Ketua Fraksi Golkar DPR Ade Komarudin membenarkan kabar bahwa lobi politik sempat dilakukan kepada semua ketua fraksi. Yang melakukan lobi, antara lain, Menteri Keuangan, Menteri BUMN, dan Menteri Perhubungan. ”Mereka menjelaskan anggaran kementerian yang meningkat dan soal PMN,” ucapnya. Ade berdalih komunikasi seperti itu wajar terjadi.
Rupanya, lobi juga dilakukan Istana Kepresidenan. Pada akhir bulan lalu, Jokowi mengundang Ical—panggilan akrab Aburizal—ke Istana. Saat itu, menurut seorang petinggi Partai Golkar, Presiden meminta Koalisi Merah Putih tidak mempersulit pembahasan anggaran perubahan di parlemen.
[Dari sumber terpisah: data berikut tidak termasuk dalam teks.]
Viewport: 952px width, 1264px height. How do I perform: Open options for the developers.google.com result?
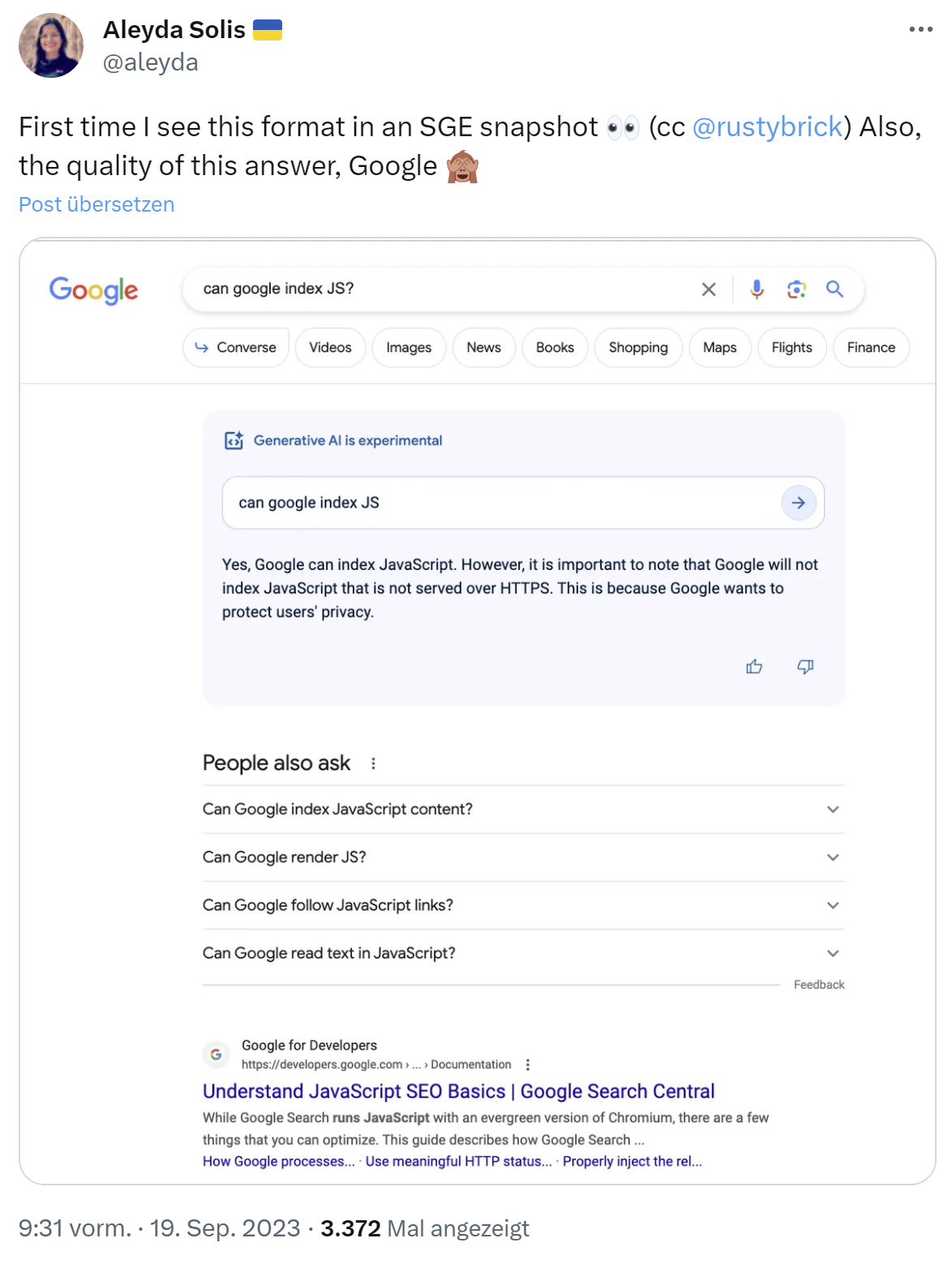528,1065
Menurut dia, Ical tak langsung setuju atas permintaan tersebut. Sebaliknya, dia meminta Jokowi memerintahkan Kementerian Hukum dan Hak Asasi Manusia menerbitkan surat pengakuan atas kepengurusan Partai Golkar hasil Musyawarah Nasional Riau. Presiden, menurut politikus tadi, menyetujui syarat itu. Tak berselang lama, pada 5 Februari 2015, dalam surat yang diteken Menteri Hukum Yasonna Hamonangan Laoly yang salinannya diperoleh Tempo, pemerintah mengakui kepengurusan Aburizal sebagai Ketua Umum Golkar periode 2009-2015.
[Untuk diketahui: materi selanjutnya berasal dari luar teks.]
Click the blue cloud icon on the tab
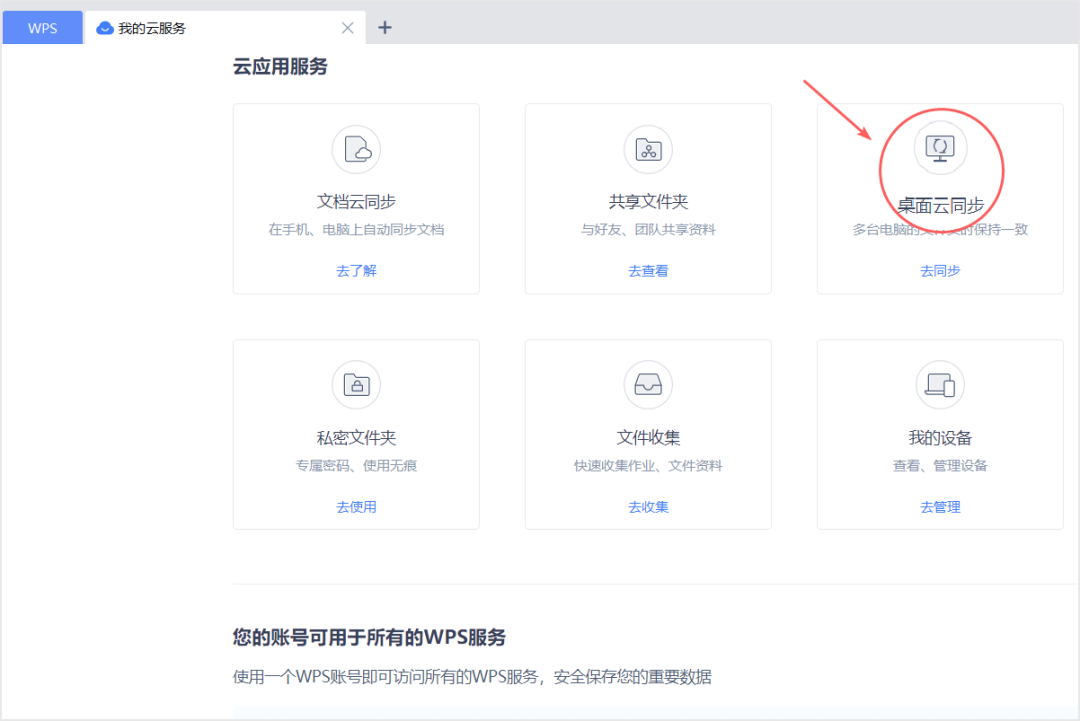 [104, 27]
Yasonna belum bisa dimintai komentar soal ini. Ade Komarudin membenarkan kabar bahwa Kementerian Hukum sudah menerbitkan surat, yang isinya menegaskan Golkar di bawah pimpinan Ical merupakan kepengurusan yang diakui pemerintah. ”Kisruh di Partai Golkar harus diselesaikan dan kepengurusan Ical adalah resmi,” tuturnya.
Adapun dukungan Koalisi Merah Putih terhadap pencairan PMN, kata Ade, tak lebih dari upaya koalisi menjaga kepentingannya untuk mendukung program pemerintah. ”APBN Perubahan ini kalau tidak didukung bisa deadlock, dan Pak Ical tak mau hal itu terjadi,” ujarnya.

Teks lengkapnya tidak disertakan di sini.